======== Supplied entries

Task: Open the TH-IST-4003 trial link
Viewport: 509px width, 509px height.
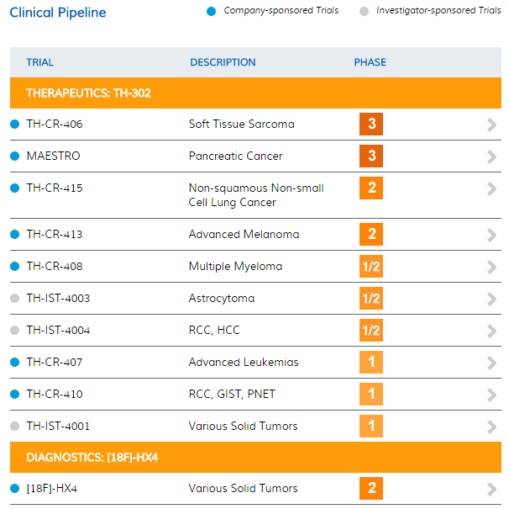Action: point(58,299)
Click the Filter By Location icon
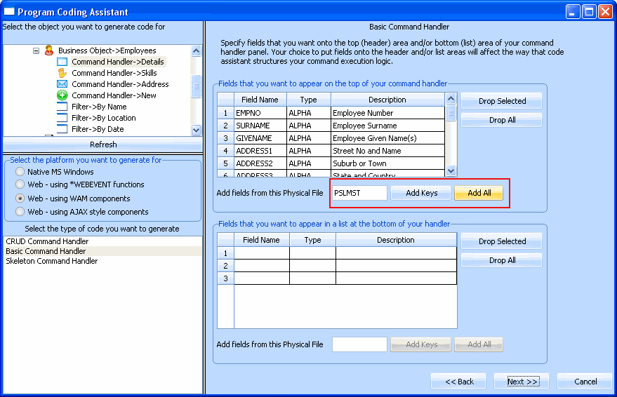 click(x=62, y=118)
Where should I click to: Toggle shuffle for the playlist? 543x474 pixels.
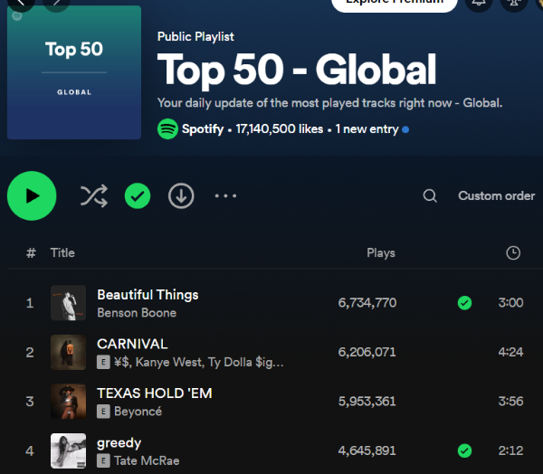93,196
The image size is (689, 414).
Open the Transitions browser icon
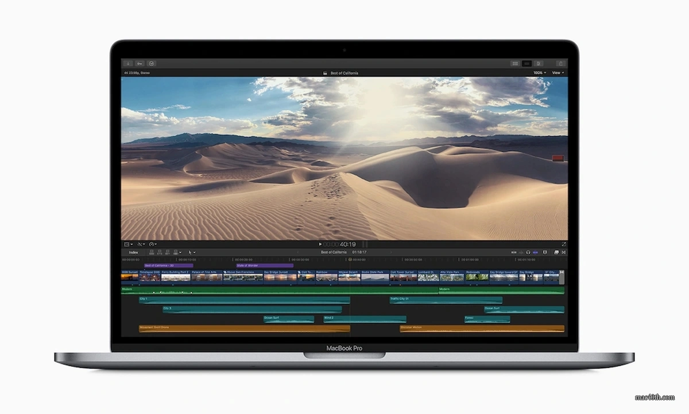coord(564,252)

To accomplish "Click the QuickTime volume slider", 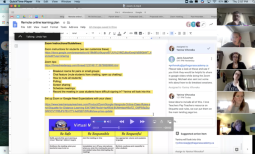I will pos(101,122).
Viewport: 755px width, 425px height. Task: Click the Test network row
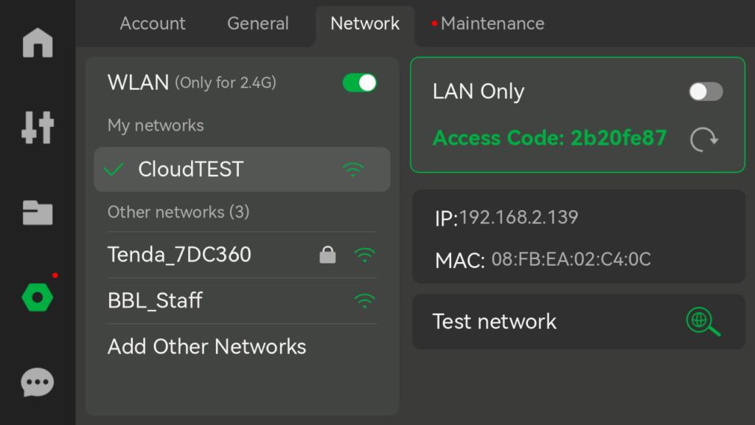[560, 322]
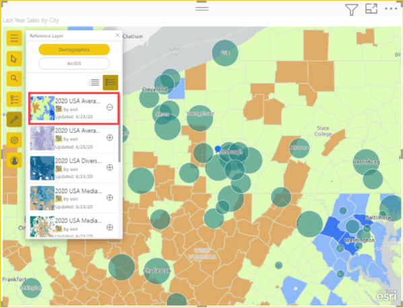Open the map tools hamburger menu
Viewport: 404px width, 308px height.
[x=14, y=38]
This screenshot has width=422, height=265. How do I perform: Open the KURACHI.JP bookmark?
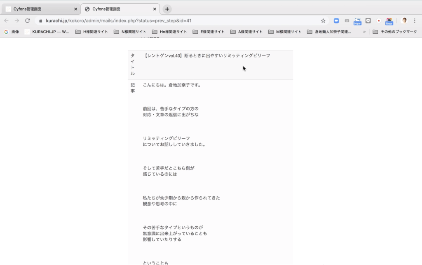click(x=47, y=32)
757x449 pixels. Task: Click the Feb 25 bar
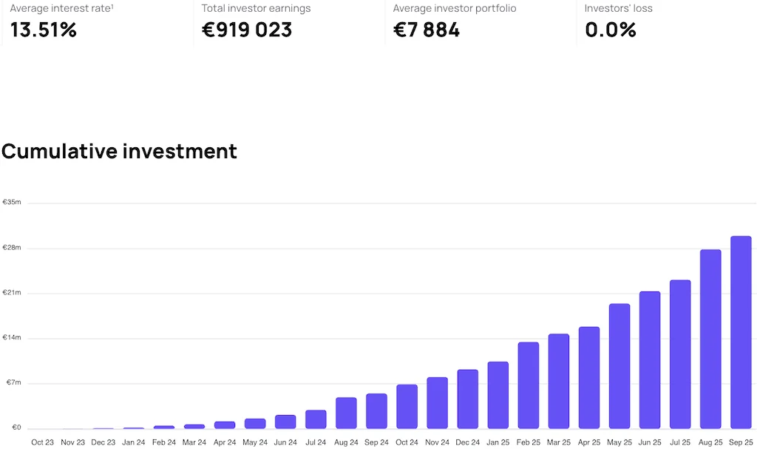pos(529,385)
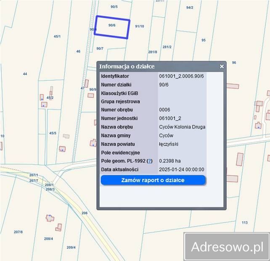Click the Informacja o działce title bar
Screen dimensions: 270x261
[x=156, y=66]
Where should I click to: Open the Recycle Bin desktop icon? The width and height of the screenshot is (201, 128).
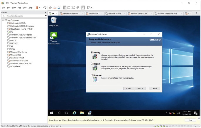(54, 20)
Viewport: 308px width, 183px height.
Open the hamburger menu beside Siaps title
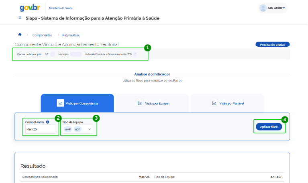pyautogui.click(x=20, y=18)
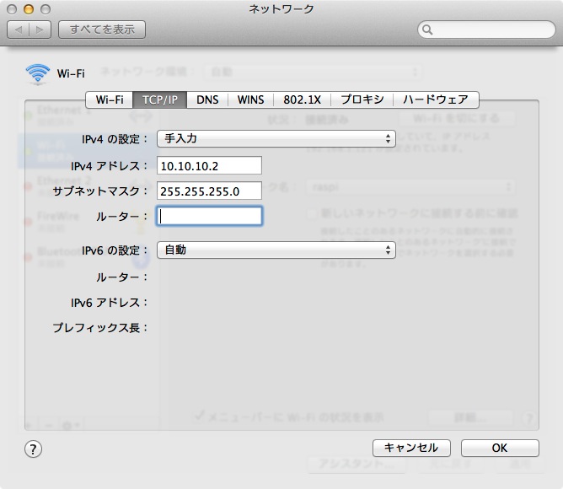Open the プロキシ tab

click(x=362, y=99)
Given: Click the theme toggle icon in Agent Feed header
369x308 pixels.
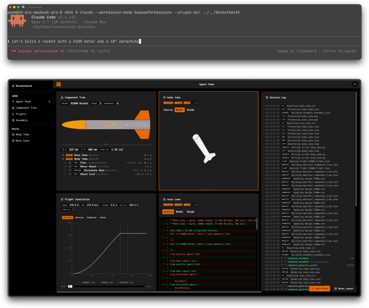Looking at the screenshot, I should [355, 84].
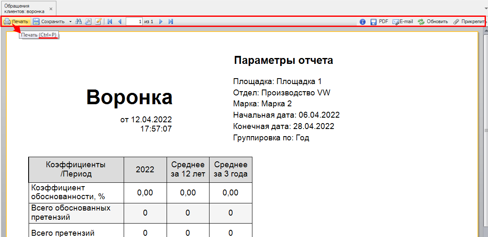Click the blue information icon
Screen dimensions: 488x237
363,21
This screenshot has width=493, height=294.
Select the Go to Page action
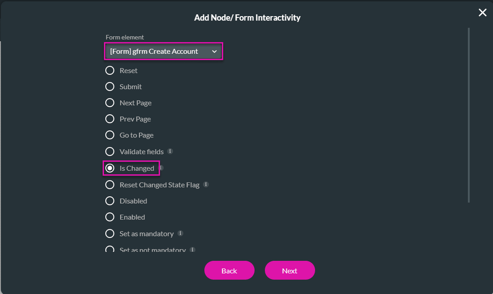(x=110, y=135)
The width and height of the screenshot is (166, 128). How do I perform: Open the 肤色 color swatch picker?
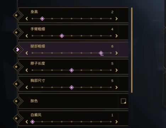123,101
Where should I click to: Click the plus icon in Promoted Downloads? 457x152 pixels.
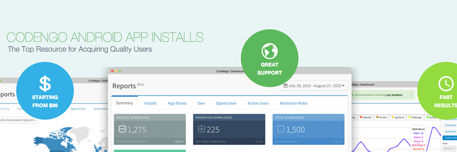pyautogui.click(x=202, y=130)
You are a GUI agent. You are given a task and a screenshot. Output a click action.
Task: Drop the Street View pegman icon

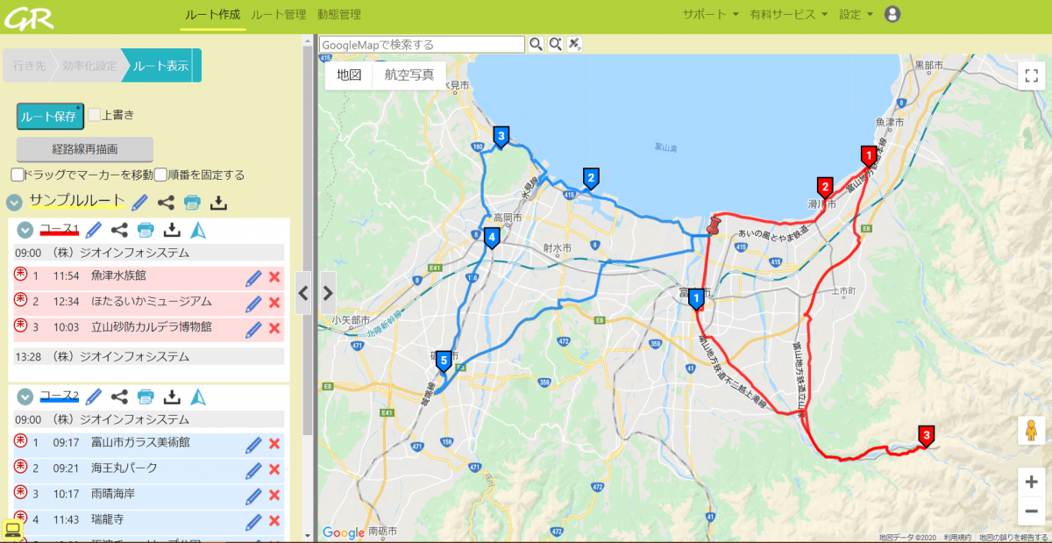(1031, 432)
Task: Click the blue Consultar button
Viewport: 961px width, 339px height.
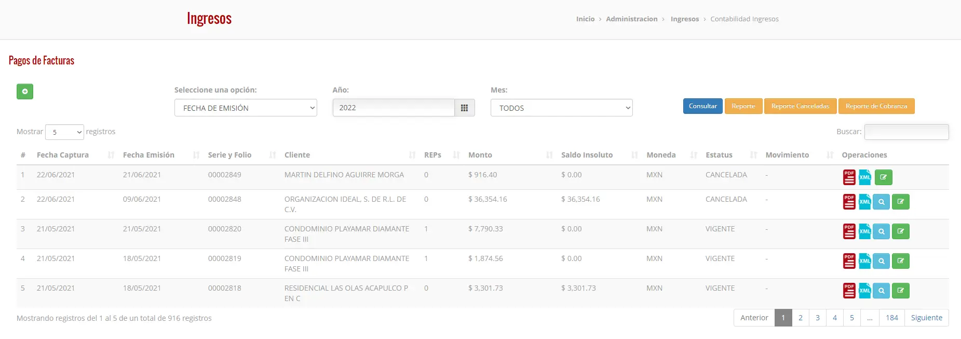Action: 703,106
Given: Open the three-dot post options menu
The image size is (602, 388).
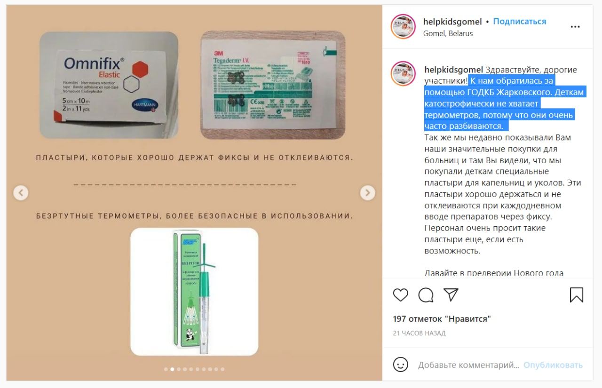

================

--- What the task asks ---
Once you find the line with "Viewport: 961px width, 339px height.", restate it and every later line of the data word for word, excluding the pictures.

--- Solution for this exercise ---
Viewport: 961px width, 339px height.
Action: 703,106
Given: Open the three-dot post options menu
The image size is (602, 388).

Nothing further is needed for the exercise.